* start *

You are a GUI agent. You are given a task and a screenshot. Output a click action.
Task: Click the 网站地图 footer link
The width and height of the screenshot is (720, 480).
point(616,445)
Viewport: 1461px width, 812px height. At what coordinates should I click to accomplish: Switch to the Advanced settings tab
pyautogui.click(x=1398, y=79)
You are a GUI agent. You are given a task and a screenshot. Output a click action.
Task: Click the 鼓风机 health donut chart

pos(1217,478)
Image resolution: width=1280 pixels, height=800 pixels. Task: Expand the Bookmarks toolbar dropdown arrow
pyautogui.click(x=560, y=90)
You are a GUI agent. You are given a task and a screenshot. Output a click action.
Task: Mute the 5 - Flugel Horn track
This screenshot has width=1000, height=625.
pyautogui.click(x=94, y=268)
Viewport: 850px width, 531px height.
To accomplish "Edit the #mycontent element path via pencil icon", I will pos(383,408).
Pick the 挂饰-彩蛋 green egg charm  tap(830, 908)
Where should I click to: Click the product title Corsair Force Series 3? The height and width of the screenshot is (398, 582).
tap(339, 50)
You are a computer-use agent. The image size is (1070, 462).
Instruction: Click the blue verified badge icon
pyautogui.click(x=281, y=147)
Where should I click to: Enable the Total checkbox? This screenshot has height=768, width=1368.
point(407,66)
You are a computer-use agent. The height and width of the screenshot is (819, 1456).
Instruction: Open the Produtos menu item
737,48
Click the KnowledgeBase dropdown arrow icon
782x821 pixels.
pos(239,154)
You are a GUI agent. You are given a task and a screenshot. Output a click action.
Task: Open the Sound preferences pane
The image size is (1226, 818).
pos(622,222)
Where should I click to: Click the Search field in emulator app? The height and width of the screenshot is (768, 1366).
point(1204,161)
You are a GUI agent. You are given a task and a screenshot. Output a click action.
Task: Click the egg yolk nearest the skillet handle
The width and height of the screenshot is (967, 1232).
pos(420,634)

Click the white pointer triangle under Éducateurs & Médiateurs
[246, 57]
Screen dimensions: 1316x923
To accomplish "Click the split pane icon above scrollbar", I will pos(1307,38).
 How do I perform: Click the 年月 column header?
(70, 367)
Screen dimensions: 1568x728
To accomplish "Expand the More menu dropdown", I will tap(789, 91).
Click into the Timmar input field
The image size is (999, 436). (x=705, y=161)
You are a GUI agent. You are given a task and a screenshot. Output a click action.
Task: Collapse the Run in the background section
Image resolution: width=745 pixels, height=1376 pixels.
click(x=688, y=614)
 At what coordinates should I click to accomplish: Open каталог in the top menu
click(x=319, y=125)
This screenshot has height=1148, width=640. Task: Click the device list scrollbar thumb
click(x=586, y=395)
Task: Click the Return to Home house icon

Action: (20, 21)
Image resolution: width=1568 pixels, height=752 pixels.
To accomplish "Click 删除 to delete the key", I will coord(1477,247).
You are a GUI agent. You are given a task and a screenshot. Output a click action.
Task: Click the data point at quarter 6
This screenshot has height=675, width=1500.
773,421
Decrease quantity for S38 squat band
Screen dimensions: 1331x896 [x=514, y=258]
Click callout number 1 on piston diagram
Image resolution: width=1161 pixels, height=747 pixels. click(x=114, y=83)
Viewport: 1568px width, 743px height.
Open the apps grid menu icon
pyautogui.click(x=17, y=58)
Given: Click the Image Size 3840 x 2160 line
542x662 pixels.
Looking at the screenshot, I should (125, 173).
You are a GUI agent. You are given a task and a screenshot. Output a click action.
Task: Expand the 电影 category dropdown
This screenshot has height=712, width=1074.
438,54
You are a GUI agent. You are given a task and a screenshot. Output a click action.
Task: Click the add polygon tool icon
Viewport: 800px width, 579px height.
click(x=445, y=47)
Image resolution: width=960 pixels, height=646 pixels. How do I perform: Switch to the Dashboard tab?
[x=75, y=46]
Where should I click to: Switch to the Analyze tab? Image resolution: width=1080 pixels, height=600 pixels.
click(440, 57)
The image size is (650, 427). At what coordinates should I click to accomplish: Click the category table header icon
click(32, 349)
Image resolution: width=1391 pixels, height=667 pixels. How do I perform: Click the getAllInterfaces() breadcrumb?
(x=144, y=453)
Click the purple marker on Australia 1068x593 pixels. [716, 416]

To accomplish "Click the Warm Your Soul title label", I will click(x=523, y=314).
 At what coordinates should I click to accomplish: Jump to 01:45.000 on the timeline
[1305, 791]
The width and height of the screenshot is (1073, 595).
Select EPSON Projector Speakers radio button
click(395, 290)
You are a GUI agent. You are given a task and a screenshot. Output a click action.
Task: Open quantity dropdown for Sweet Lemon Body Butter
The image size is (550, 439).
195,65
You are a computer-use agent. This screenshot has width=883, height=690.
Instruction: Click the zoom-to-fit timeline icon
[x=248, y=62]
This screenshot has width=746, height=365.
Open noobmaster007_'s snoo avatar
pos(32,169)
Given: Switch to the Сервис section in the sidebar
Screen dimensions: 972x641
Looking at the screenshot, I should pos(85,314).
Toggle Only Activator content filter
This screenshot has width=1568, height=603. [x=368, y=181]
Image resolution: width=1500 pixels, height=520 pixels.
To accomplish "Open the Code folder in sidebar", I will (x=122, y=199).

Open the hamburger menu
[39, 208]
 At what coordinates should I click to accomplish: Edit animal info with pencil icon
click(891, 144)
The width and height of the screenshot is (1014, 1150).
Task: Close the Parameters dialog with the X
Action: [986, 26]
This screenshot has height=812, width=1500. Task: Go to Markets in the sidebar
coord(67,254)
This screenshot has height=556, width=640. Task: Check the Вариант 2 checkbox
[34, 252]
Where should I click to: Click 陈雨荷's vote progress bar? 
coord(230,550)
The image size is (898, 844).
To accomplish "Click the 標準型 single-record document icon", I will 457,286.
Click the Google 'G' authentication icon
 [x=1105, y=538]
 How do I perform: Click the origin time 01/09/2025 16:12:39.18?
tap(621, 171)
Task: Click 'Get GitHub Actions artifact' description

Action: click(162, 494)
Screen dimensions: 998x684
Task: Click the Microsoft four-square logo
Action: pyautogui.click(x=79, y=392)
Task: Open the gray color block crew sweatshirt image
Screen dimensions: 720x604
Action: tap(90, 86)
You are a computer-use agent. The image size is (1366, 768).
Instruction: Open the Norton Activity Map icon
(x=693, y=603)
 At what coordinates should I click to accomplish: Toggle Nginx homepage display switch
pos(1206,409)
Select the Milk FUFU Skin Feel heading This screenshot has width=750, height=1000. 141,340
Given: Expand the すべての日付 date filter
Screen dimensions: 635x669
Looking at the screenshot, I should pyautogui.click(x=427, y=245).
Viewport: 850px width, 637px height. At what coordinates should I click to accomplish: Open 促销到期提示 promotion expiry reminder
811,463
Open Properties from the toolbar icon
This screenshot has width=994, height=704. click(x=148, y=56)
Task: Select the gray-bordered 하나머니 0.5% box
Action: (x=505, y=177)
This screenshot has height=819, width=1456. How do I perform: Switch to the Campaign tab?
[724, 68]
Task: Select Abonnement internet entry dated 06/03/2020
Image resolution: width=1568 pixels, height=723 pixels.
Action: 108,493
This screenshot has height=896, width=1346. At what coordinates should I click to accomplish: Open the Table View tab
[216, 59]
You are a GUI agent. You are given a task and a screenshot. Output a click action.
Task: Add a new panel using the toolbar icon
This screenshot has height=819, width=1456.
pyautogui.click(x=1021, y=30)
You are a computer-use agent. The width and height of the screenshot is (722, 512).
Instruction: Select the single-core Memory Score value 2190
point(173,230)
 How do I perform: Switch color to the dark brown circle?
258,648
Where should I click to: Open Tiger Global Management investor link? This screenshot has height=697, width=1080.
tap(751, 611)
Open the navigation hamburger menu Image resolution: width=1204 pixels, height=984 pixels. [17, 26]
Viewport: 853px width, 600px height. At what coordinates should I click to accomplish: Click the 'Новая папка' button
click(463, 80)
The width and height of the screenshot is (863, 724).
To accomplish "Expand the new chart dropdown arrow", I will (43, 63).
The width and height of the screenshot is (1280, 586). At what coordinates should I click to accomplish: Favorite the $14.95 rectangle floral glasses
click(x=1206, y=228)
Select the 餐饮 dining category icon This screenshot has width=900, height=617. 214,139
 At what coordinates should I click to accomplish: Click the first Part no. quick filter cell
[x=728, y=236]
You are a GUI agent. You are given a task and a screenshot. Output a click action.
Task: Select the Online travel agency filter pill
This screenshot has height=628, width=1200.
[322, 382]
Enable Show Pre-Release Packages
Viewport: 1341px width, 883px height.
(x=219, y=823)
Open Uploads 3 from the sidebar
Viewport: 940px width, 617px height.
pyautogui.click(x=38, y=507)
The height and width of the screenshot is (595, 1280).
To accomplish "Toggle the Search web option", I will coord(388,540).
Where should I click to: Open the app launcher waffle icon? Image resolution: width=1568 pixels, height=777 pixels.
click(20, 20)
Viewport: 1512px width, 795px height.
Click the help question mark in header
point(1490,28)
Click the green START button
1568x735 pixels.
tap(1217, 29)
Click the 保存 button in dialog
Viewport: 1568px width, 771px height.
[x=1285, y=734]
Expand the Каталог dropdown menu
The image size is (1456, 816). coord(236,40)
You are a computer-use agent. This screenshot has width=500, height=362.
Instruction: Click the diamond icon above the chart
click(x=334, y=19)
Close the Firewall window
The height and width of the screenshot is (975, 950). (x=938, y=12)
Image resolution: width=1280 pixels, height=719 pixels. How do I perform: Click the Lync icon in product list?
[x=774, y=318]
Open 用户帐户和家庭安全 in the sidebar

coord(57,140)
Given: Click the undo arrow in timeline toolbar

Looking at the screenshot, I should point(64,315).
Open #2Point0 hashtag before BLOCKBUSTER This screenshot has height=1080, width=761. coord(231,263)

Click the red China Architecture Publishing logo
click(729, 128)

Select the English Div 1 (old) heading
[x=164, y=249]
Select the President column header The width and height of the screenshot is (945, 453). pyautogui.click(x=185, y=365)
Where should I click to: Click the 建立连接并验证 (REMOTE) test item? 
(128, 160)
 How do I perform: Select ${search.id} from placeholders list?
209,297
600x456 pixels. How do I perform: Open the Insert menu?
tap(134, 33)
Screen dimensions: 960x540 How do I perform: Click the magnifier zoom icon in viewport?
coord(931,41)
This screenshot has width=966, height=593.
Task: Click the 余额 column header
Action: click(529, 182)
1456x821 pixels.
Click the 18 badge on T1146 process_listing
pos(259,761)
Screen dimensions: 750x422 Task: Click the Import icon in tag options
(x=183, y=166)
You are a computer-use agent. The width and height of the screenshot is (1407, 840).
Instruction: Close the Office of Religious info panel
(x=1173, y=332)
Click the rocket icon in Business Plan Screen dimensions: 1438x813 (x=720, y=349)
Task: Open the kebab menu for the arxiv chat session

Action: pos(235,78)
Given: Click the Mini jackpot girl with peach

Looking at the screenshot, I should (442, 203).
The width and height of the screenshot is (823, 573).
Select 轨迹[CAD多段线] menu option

* end *

__What needs to be done__:
Render every line of the records, from the first line through the line containing "pos(622,222)", inclusive, as a Markdown table with the columns Row and Text. Number each line and omit blank lines.

__In response__:
| Row | Text |
|---|---|
| 1 | You are a GUI agent. You are given a task and a screenshot. Output a click action. |
| 2 | Task: Click the 网站地图 footer link |
| 3 | The width and height of the screenshot is (720, 480). |
| 4 | point(616,445) |
| 5 | Viewport: 1461px width, 812px height. At what coordinates should I click to accomplish: Switch to the Advanced settings tab |
| 6 | pyautogui.click(x=1398, y=79) |
| 7 | You are a GUI agent. You are given a task and a screenshot. Output a click action. |
| 8 | Task: Click the 鼓风机 health donut chart |
| 9 | pos(1217,478) |
| 10 | Image resolution: width=1280 pixels, height=800 pixels. Task: Expand the Bookmarks toolbar dropdown arrow |
| 11 | pyautogui.click(x=560, y=90) |
| 12 | You are a GUI agent. You are given a task and a screenshot. Output a click action. |
| 13 | Task: Mute the 5 - Flugel Horn track |
| 14 | This screenshot has width=1000, height=625. |
| 15 | pyautogui.click(x=94, y=268) |
| 16 | Viewport: 850px width, 531px height. |
| 17 | To accomplish "Edit the #mycontent element path via pencil icon", I will pos(383,408). |
| 18 | Pick the 挂饰-彩蛋 green egg charm  tap(830, 908) |
| 19 | Where should I click to: Click the product title Corsair Force Series 3? The height and width of the screenshot is (398, 582). |
| 20 | tap(339, 50) |
| 21 | You are a computer-use agent. The image size is (1070, 462). |
| 22 | Instruction: Click the blue verified badge icon |
| 23 | pyautogui.click(x=281, y=147) |
| 24 | Where should I click to: Enable the Total checkbox? This screenshot has height=768, width=1368. |
| 25 | point(407,66) |
| 26 | You are a computer-use agent. The height and width of the screenshot is (819, 1456). |
| 27 | Instruction: Open the Produtos menu item |
| 28 | 737,48 |
| 29 | Click the KnowledgeBase dropdown arrow icon |
| 30 | 782x821 pixels. |
| 31 | pos(239,154) |
| 32 | You are a GUI agent. You are given a task and a screenshot. Output a click action. |
| 33 | Task: Open the Sound preferences pane |
| 34 | The image size is (1226, 818). |
| 35 | pos(622,222) |